--- What you have to do ---
The records are to be reproduced verbatim.

**** Records ****

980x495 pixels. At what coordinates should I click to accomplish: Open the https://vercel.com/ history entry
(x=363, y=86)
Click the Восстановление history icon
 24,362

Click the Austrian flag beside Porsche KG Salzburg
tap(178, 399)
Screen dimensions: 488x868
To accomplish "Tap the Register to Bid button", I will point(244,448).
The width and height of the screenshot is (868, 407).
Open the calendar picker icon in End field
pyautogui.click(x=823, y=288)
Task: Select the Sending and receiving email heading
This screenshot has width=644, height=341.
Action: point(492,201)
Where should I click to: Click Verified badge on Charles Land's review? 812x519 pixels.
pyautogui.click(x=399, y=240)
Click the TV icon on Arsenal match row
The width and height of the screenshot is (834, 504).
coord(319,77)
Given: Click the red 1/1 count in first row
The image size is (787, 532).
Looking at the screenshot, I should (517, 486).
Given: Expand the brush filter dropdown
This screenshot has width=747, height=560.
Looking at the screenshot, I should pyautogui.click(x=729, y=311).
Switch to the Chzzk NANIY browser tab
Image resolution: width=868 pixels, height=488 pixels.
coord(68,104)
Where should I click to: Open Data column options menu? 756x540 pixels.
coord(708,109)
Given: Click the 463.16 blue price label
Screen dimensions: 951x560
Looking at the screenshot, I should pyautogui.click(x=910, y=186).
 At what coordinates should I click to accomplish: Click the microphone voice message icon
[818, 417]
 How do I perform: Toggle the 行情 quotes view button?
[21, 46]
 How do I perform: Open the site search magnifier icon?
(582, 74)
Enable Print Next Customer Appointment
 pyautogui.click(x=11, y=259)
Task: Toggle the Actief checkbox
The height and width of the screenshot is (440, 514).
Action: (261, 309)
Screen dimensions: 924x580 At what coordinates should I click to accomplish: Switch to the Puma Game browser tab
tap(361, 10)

****

--- Result below ---
980x495 pixels. At what coordinates should I click to accomplish: Open the https://vercel.com/ history entry
(x=363, y=86)
Click the Восстановление history icon
 24,362

Click the Austrian flag beside Porsche KG Salzburg
tap(178, 399)
Screen dimensions: 488x868
To accomplish "Tap the Register to Bid button", I will point(244,448).
The width and height of the screenshot is (868, 407).
Open the calendar picker icon in End field
pyautogui.click(x=823, y=288)
Task: Select the Sending and receiving email heading
This screenshot has width=644, height=341.
Action: point(492,201)
Where should I click to: Click Verified badge on Charles Land's review? 812x519 pixels.
pyautogui.click(x=399, y=240)
Click the TV icon on Arsenal match row
The width and height of the screenshot is (834, 504).
coord(319,77)
Given: Click the red 1/1 count in first row
The image size is (787, 532).
Looking at the screenshot, I should (517, 486).
Given: Expand the brush filter dropdown
This screenshot has width=747, height=560.
Looking at the screenshot, I should pyautogui.click(x=729, y=311).
Switch to the Chzzk NANIY browser tab
Image resolution: width=868 pixels, height=488 pixels.
coord(68,104)
Where should I click to: Open Data column options menu? 756x540 pixels.
coord(708,109)
Given: Click the 463.16 blue price label
Screen dimensions: 951x560
Looking at the screenshot, I should pyautogui.click(x=910, y=186).
 At what coordinates should I click to accomplish: Click the microphone voice message icon
[818, 417]
 How do I perform: Toggle the 行情 quotes view button?
[21, 46]
 How do I perform: Open the site search magnifier icon?
(582, 74)
Enable Print Next Customer Appointment
 pyautogui.click(x=11, y=259)
Task: Toggle the Actief checkbox
The height and width of the screenshot is (440, 514).
Action: (261, 309)
Screen dimensions: 924x580 At what coordinates should I click to accomplish: Switch to the Puma Game browser tab
tap(361, 10)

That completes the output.